Toujours selon Le Monde, les trois membres du groupe de ravisseurs ont pu être identifiés grâce à un document laissé dans le pick-up retrouvé à proximité des cadavres des deux journalistes. Une pièce qui a permis d'identifier l'un des trois hommes comme un membre d'Al-Qaïda au Maghreb islamique (Aqmi), déjà connu du renseignement. L'identification de cet individu, qui se serait trouvé sur les lieux de l'assassinat, a permis aux enquêteurs de remonter à deux autres membres du commando de preneurs d'otages, qui l'accompagnaient. Tous trois feraient partie du même clan familial.

Toutefois, Paris préfère rester prudent sur ces possibles identifications. "L'identification des assassins n'est pas simple. Il peut y avoir des convergences d'indices, mais ce sera à l'enquête de le vérifier", a tenu à relativiser le ministre de la Défense Jean-Yves Le Drian, mercredi matin, sur France Inter, ajoutant: "Toute autre considération à cet instant me paraît plutôt de l'ordre du commentaire que de la réalité".

> Sont-ils connus des autorités?

D'après les informations du Monde, ces trois hommes avaient été interrogés plusieurs fois depuis le mois de mai 2013 par les services de renseignement, qui les avaient ensuite relâchés, faute de preuves sur leur implication dans les combats contre les troupes françaises présentes au Mali.

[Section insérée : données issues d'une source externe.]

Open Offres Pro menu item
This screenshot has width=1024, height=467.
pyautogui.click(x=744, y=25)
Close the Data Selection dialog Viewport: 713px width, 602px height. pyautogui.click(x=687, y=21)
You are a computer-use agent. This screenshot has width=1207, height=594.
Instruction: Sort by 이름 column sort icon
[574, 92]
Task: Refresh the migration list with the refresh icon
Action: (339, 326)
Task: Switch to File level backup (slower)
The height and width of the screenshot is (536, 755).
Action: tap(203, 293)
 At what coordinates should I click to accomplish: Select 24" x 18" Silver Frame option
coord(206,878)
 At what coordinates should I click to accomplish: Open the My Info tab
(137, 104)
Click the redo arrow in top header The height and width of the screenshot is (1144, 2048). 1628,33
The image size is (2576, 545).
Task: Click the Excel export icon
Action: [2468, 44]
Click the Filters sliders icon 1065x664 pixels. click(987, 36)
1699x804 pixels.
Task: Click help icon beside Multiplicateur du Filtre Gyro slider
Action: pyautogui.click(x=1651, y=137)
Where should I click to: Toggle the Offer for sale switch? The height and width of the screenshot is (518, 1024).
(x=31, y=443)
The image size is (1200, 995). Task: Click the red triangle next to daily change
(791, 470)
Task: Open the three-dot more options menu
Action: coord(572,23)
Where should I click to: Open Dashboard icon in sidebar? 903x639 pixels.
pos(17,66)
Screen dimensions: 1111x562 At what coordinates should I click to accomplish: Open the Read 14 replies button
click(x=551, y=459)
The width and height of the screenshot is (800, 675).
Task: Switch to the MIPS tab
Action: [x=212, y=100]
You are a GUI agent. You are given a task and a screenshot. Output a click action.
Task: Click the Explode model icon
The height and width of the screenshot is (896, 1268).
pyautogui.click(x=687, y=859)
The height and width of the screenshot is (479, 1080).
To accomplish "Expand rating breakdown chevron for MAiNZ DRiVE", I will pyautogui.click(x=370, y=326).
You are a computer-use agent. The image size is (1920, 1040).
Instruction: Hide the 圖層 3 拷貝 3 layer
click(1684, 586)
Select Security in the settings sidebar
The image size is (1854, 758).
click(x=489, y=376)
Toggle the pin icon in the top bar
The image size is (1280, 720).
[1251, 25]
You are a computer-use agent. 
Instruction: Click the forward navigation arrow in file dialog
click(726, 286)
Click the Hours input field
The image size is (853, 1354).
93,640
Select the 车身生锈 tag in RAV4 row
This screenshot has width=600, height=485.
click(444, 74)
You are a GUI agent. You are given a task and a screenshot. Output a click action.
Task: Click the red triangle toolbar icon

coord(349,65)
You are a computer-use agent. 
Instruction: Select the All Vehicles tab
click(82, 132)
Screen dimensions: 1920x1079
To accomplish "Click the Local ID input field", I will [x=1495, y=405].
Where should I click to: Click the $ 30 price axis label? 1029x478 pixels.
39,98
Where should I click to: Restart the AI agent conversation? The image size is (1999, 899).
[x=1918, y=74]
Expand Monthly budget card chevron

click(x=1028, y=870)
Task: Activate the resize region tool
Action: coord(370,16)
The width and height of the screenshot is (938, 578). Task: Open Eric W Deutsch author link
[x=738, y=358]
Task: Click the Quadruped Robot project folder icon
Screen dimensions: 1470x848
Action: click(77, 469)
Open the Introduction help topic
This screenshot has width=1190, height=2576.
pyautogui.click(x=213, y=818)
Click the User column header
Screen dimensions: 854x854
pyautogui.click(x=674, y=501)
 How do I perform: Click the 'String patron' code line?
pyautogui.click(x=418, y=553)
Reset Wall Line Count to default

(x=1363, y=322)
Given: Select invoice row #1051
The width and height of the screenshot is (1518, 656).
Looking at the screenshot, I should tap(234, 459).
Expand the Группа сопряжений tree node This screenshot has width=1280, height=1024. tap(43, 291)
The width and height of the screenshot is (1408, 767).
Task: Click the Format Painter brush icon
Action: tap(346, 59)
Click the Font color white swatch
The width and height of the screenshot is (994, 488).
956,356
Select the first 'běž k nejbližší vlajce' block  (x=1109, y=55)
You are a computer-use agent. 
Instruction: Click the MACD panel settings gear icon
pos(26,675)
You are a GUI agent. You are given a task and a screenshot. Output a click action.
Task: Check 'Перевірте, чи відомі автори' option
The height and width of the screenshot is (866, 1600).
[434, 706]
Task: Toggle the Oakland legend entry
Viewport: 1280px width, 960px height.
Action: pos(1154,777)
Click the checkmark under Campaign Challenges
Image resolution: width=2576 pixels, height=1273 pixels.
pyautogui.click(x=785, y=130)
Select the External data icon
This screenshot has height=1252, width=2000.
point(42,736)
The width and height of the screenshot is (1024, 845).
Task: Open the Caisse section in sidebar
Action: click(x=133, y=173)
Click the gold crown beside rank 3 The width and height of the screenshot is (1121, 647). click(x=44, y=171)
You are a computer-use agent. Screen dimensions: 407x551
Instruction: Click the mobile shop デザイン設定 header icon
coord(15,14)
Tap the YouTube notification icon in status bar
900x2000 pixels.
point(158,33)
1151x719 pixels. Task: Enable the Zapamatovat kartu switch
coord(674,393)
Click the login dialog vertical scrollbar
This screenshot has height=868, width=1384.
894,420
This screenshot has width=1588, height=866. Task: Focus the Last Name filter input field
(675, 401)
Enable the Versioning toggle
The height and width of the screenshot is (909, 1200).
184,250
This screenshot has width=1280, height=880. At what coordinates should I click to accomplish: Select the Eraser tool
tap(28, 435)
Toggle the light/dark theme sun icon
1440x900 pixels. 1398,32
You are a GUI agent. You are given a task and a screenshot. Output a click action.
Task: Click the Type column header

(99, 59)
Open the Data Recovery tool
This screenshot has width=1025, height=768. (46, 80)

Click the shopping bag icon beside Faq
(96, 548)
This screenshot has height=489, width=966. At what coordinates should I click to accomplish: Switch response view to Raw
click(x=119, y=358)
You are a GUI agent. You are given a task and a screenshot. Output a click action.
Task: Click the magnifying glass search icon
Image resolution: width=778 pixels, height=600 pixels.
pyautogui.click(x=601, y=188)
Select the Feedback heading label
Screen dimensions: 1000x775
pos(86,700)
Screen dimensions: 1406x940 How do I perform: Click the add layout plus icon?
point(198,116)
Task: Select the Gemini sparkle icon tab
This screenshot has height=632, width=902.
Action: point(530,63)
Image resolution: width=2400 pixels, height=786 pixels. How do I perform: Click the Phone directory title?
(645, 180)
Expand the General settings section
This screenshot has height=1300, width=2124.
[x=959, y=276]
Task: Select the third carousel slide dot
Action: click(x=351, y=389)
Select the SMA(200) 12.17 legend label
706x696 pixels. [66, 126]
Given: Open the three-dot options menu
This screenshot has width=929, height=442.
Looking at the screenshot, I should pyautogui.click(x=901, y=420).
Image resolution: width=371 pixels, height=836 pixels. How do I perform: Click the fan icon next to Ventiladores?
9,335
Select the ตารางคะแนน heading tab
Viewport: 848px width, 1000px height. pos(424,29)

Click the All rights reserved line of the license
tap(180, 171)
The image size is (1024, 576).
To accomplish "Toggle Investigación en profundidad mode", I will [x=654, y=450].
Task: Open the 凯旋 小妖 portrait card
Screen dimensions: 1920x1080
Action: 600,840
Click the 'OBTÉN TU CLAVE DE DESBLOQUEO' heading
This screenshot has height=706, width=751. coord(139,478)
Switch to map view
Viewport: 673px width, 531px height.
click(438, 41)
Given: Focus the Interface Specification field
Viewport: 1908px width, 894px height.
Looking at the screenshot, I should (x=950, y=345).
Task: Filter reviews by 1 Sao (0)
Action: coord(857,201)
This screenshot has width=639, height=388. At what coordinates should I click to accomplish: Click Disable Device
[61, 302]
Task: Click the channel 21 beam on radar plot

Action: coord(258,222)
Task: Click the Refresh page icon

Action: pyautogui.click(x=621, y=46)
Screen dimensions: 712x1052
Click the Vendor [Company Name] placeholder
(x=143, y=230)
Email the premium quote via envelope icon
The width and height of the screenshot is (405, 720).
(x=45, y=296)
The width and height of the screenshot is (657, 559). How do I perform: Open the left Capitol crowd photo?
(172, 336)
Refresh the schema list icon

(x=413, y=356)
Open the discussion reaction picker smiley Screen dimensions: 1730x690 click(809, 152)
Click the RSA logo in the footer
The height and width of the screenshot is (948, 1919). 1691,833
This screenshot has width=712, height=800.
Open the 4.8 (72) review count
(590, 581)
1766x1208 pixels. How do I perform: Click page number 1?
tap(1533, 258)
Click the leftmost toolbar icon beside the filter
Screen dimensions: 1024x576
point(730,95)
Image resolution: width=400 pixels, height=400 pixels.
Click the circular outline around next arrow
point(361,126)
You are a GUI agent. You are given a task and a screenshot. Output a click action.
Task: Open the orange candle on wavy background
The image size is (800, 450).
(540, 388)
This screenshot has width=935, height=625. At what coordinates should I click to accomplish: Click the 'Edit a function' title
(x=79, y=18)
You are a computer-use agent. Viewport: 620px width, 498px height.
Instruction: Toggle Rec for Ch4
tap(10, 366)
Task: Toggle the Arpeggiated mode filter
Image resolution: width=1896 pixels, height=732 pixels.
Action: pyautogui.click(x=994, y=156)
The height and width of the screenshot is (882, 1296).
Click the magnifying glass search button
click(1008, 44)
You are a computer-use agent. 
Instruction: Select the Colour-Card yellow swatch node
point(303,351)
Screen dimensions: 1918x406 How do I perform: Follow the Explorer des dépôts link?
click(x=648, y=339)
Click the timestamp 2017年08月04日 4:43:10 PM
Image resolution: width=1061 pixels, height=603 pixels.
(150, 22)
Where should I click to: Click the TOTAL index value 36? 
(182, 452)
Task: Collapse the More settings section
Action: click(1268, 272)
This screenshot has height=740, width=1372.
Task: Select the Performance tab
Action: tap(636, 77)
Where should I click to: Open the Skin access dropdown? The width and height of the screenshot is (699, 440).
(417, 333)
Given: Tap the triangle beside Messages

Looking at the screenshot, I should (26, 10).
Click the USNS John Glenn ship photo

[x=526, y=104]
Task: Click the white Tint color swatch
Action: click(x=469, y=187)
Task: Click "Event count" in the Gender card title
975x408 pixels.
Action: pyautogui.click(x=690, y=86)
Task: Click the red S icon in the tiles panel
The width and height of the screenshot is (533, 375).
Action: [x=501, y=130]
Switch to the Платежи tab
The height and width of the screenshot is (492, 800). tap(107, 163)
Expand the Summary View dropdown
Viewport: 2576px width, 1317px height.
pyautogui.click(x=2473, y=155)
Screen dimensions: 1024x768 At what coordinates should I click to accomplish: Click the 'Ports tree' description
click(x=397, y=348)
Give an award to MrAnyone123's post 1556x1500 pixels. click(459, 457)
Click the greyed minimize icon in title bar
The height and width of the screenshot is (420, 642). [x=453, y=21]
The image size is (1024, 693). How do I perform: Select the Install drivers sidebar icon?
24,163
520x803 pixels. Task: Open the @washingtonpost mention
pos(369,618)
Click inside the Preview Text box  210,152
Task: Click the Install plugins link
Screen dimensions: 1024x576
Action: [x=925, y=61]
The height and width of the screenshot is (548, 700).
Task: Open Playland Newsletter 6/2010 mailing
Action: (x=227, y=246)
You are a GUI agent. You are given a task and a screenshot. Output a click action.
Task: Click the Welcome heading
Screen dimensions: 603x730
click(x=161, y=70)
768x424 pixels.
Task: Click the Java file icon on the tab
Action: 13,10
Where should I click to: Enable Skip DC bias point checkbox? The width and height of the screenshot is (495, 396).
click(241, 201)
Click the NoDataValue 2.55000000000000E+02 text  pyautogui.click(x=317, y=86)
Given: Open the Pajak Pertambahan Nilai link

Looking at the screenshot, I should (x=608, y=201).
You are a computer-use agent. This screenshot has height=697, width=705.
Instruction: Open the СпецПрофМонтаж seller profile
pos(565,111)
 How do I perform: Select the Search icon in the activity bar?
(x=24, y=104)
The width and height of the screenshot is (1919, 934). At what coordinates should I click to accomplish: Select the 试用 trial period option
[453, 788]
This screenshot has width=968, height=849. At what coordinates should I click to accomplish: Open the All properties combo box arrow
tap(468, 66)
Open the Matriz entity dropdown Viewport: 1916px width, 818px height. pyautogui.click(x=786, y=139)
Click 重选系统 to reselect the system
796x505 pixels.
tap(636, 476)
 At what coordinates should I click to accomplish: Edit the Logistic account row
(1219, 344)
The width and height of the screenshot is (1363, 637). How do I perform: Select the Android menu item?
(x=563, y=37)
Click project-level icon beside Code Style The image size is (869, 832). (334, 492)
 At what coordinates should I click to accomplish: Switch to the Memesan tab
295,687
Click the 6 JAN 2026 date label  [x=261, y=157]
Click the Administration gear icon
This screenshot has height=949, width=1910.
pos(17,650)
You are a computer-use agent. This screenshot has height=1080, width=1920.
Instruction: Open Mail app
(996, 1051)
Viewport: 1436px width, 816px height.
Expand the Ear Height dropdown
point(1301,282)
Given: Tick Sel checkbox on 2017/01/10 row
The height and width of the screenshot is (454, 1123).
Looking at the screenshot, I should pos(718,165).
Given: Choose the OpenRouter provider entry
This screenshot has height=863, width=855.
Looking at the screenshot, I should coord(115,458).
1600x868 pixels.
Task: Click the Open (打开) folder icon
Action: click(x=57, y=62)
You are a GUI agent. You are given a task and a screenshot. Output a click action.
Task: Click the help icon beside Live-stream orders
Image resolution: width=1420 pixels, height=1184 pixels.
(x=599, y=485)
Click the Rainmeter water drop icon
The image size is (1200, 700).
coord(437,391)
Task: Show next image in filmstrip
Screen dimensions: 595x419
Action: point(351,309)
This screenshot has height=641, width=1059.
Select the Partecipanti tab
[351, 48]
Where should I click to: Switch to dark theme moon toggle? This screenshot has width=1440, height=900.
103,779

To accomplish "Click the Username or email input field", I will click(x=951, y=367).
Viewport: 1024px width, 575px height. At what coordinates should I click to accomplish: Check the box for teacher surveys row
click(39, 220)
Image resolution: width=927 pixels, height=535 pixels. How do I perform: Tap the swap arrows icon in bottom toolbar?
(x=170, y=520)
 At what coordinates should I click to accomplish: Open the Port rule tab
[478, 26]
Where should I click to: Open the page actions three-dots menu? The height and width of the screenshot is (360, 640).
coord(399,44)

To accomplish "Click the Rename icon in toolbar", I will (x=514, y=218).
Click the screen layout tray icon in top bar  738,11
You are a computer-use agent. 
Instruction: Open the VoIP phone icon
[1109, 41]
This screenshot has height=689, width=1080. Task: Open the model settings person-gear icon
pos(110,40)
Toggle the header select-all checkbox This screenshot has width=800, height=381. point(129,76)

Ces trois suspects vivaient dans un camp du Haut Conseil pour l'unité de l'Azawad, à Kidal, et auraient combattu au sein de la brigade d'Abdelkrim el-Targui, un salafiste malien surnommé Abdelkrim le Touareg, très proche d'Ansar Dine. Il appartiendrait d'ailleurs à la famille du fondateur de ce groupe islamiste touareg.

"C'est un des dirigeants importants des mouvements islamistes touaregs", a indiqué sur BFMTV Samuel Laurent, spécialiste du terrorisme. Abdelkrim el-Targui aurait d'ailleurs eu un rôle majeur dans la détention des quatre otages français d'Arlit, ainsi que dans la négociation pour leur libération, survenue le 29 octobre. El-Targui aurait récupéré les quatre Français au début de l'année, à la mort d'Abou Zeïd, un des leaders d'Aqmi, tué par les forces françaises en février. Le nom d'Abdelkrim el-Targui est également apparu dans l'enquête sur l'enlèvement fin 2011, au Nord-Mali, des Français Phlippe Verdon et Serge Lazarevic.

> Pourquoi les journalistes français ont-ils été tués?

L'hypothèse qui prévaut, pour l'heure, est celle de la prise d'otages qui aurait mal tourné à la suite d'une panne du véhicule dans lequel les ravisseurs transportaient les deux journalistes. Le pick-up avait été retrouvé, samedi, à trente mètres des corps des deux Français, sans aucun impact de balle sur la carrosserie, les portes fermées et le volant bloqué. Paniqués, les preneurs d'otages pourraient donc avoir choisi de se débarrasser des journalistes, avant de s'enfuir.

Une hypothèse qui ne convainc toutefois pas tous les experts. "C'est possible mais c'est tout de même étonnant", estime ainsi Akrouf Chems, spécialiste du renseignement, interrogé par BFMTV. "C'est tout de même étrange que les ravisseurs laissent des indices directs sur leur identité", justifie-t-il, avant d'interroger: "Le pick-up a effectivement pu tomber en panne, mais est-ce qui a motivé l'assassinat des deux Français?"

> Comment travaillent les enquêteurs français sur place?

Sur le terrain, les enquêteurs procèdent comme sur une scène de crime "classique": ils se rendent sur les lieux de l'assassinat de Ghislaine Dupont et Claude Verlon, à une douzaine de kilomètres de Kidal, où ils font des prélèvements d'empreintes, de traces, de fibres et d'ADN, afin de collecter le maximum d'indices. "Ils analysent également la téléphonie, afin de déterminer auprès des relais sur place quels ont été les appels émis", explique Akrouf Chems.

L'idée étant de combiner les résultats de ces recherches avec les données du renseignement français ou de l'opération Serval, qui possède ses propres organes de renseignement. "La France fait tout cela en collaboration avec les autorités maliennes, dans le cadre de la lutte contre le terrorisme", précise l'expert.